# FileSystem Crawler for Elasticsearch
Welcome to the FS Crawler for [Elasticsearch](https://elastic.co/)
This crawler helps to index documents from your local file system and over SSH.
It crawls your file system and index new files, update existing ones and removes old ones.
You need to install a version matching your Elasticsearch version:
| Elasticsearch | FS Crawler | Released | Docs |
|--------------------|-------------|----------|------------------------------------------------------------------------------|
| 2.x, 5.x, 6.x | 2.4-SNAPSHOT| |See below |
| 2.x, 5.x, 6.x | **2.3** |2017-07-10|[2.3](https://github.com/dadoonet/fscrawler/blob/fscrawler-2.3/README.md) |
| 1.x, 2.x, 5.x | 2.2 |2017-02-03|[2.2](https://github.com/dadoonet/fscrawler/blob/fscrawler-2.2/README.md) |
| 1.x, 2.x, 5.x | 2.1 |2016-07-26|[2.1](https://github.com/dadoonet/fscrawler/blob/fscrawler-2.1/README.md) |
| es-2.0 | 2.0.0 |2015-10-30|[2.0.0](https://github.com/dadoonet/fscrawler/blob/fscrawler-2.0.0/README.md) |
## Build Status
Thanks to Travis for the [build status](https://travis-ci.org/dadoonet/fscrawler):
[![Build Status](https://travis-ci.org/dadoonet/fscrawler.svg)](https://travis-ci.org/dadoonet/fscrawler)
# Table of content
* [Installation guide](#installation-guide)

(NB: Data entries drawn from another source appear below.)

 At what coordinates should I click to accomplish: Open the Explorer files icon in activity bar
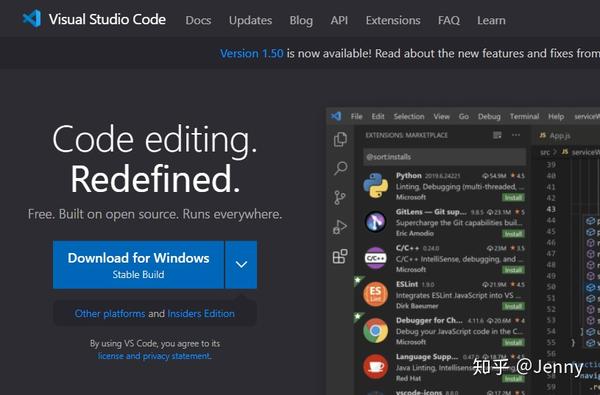(x=340, y=140)
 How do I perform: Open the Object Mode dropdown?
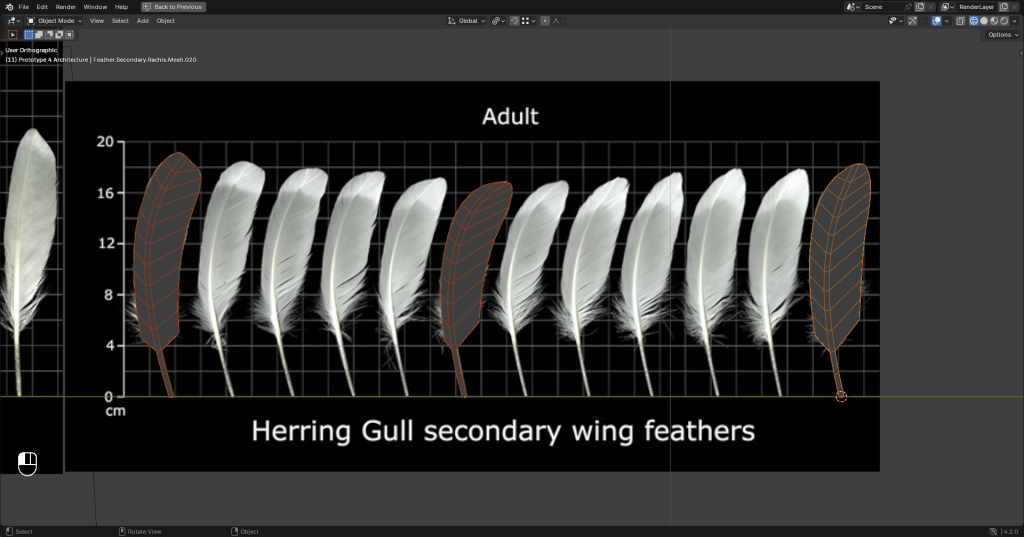55,20
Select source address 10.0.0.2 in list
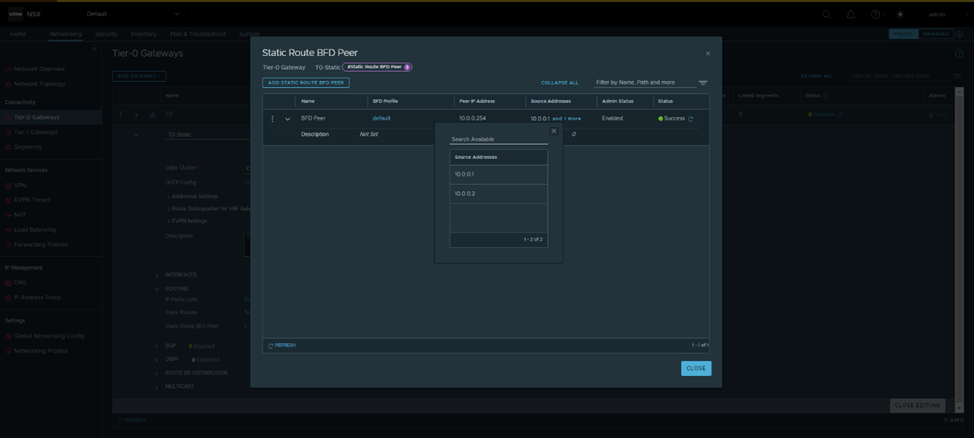Viewport: 974px width, 438px height. 465,194
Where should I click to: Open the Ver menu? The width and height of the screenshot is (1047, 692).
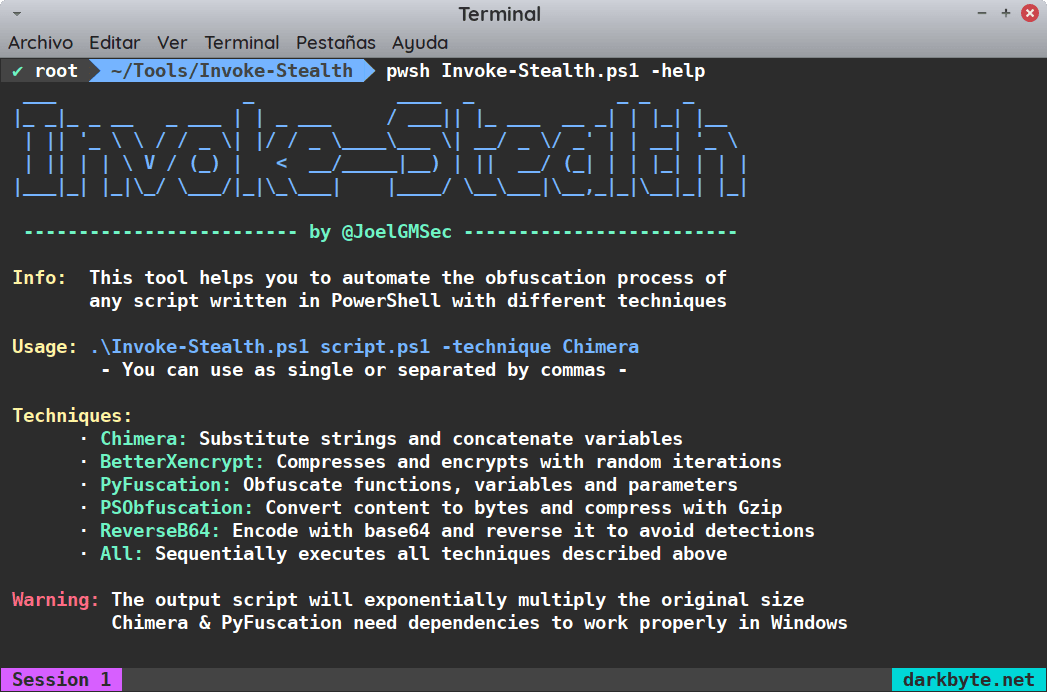tap(172, 43)
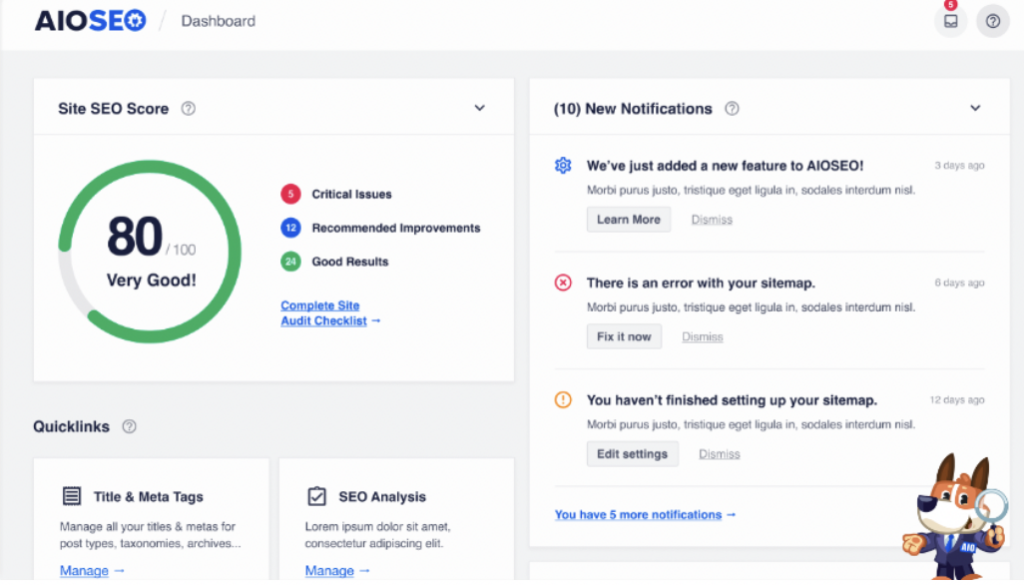Screen dimensions: 1024x585
Task: Click the Learn More button
Action: point(628,220)
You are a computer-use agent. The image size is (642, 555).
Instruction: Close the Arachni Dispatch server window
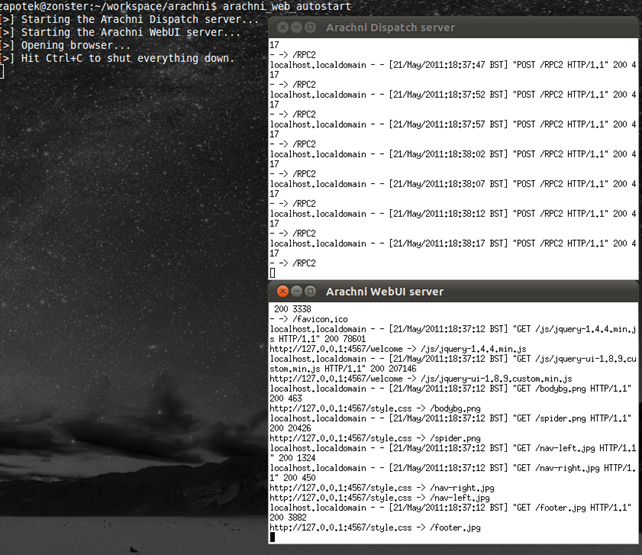click(x=285, y=27)
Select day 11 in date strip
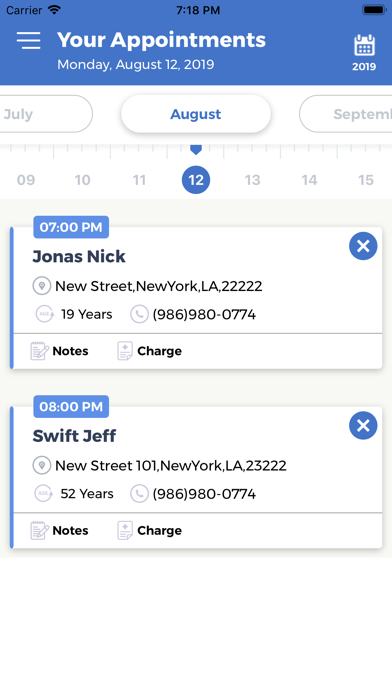 coord(139,180)
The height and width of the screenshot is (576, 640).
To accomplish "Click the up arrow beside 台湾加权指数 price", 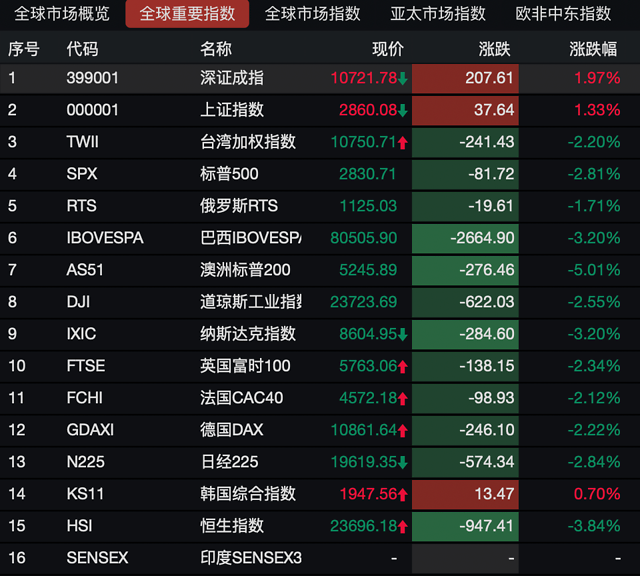I will 403,142.
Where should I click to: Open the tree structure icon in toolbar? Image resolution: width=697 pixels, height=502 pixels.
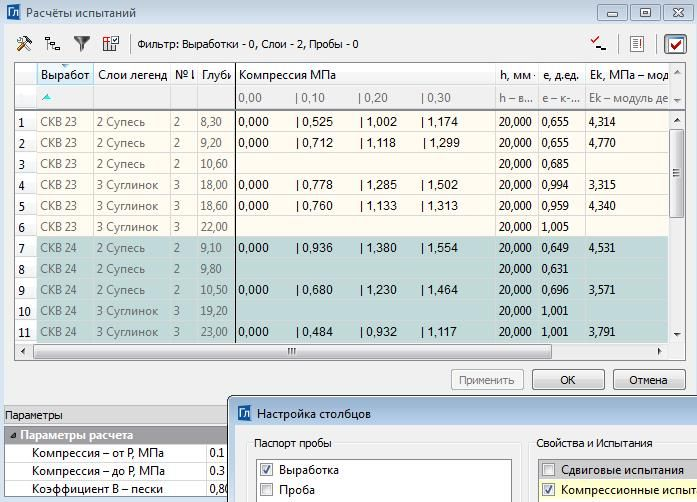pos(52,44)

* [Download fscrawler](#download-fscrawler)
* [Upgrade fscrawler](#upgrade-fscrawler)
* [User guide](#user-guide)
* [Getting Started](#getting-started)
* [Searching for docs](#searching-for-docs)
* [Crawler options](#crawler-options)
* [Starting with a REST gateway](#starting-with-a-rest-gateway)
* [Supported formats](#supported-formats)
* [Administration guide](#administration-guide)
* [CLI options](#cli-options)
* [JVM Settings](#jvm-settings)
* [Job file specification](#job-file-specification)
* [Local FS settings](#local-fs-settings)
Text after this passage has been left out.